[PATCH] D108194: [clangd] IncludeCleaner: Mark used headers
Sam McCall via Phabricator via cfe-commits
cfe-commits at lists.llvm.org
Wed Aug 18 03:23:38 PDT 2021
sammccall added a comment.
I realize many of the things I'll object to came from my own prototype, sorry about that :-\
I think/hope I gave you some forewarning about this!
================
Comment at: clang-tools-extra/clangd/Headers.h:137
+ // Maps including files (from) to included files (to).

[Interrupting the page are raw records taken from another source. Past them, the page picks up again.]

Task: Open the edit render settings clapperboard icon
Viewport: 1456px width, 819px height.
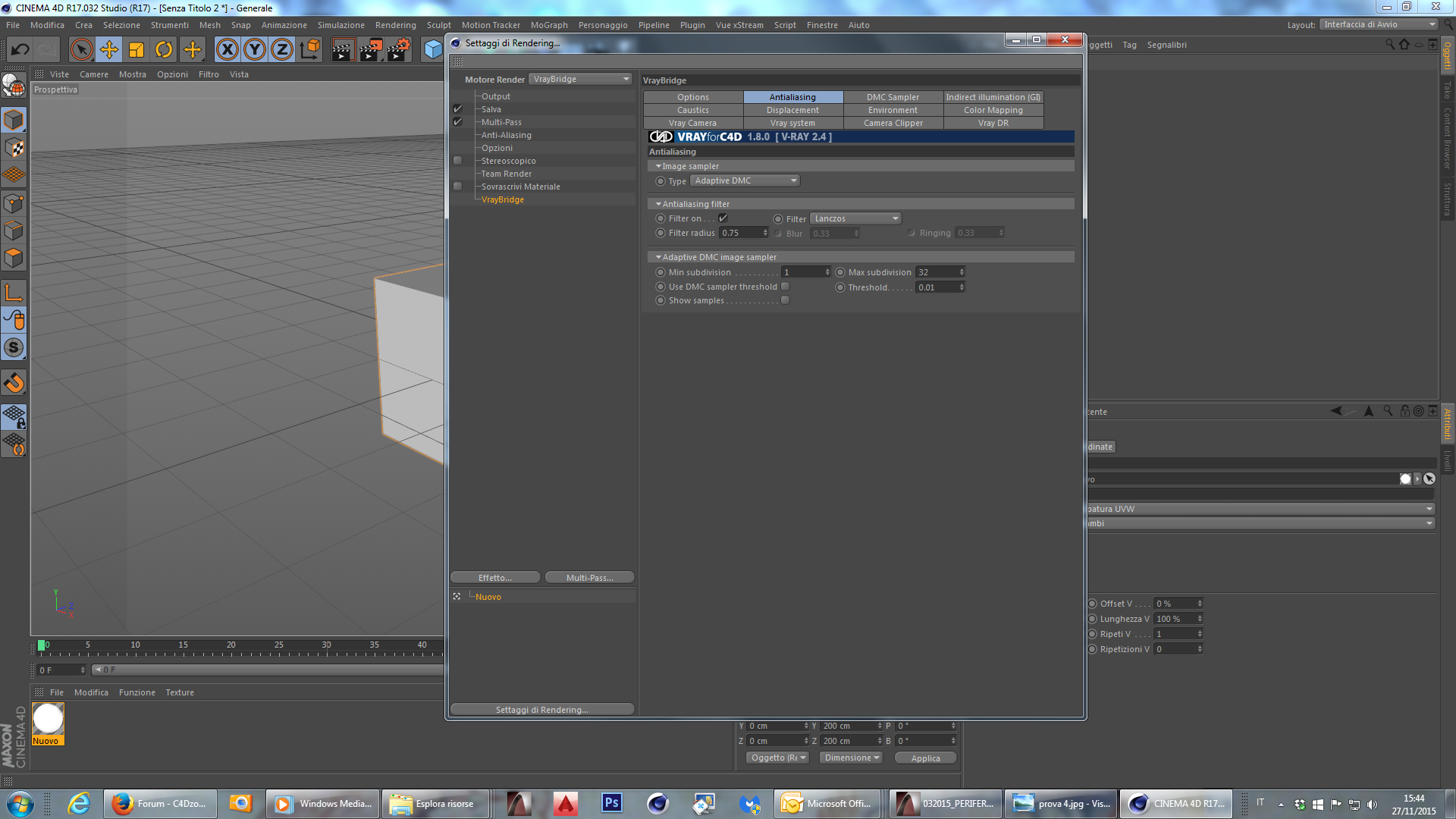Action: pos(399,50)
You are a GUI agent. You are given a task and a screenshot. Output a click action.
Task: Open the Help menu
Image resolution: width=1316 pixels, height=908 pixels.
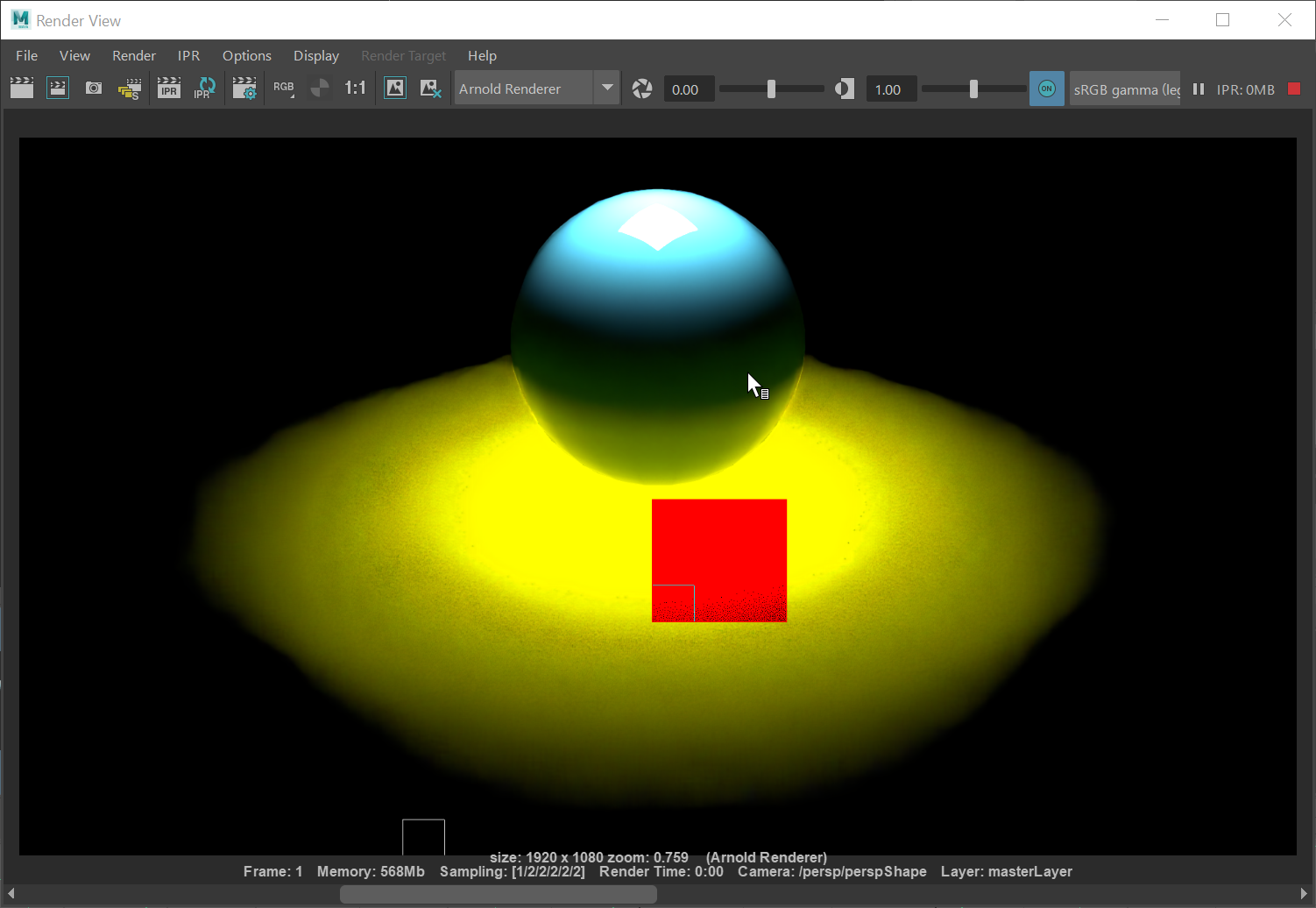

+ using AbstractIncludeGraph = llvm::DenseMap<unsigned, SmallVector<unsigned>>;
+ // Decides usage for each file included by EntryPoint based on the set of
----------------
Hey, I recognize this code :-)
I think the key ideas here are that:
- we're using opaque identifiers for the files, nothing is interesting about a file other than its (include) edges and (directly-referenced) color
- the identity of headers is an impl detail of Headers.h rather than being something like a FileID, this allows us to hide messy details of files not having stable identity across preamble->main file
I think the second idea is important, but the first one might be a bit naive. I worry it's going to lead to certain rules being hard to implement, or being bundled into Headers.cpp instead of IncludeCleaner.
For example:
- if a file is not self-contained, how does this affect the algorithm? (There's a FIXME for this, but it's in the wrong file!)
- if a file is a standard library entrypoint?
- if a file is a standard library impl detail?
I think the facts (is a file self-contained) should be part of IncludeStructure, but that we should expose them for IncludeCleaner to deal with, rather than trying to hide them in `markUsed`.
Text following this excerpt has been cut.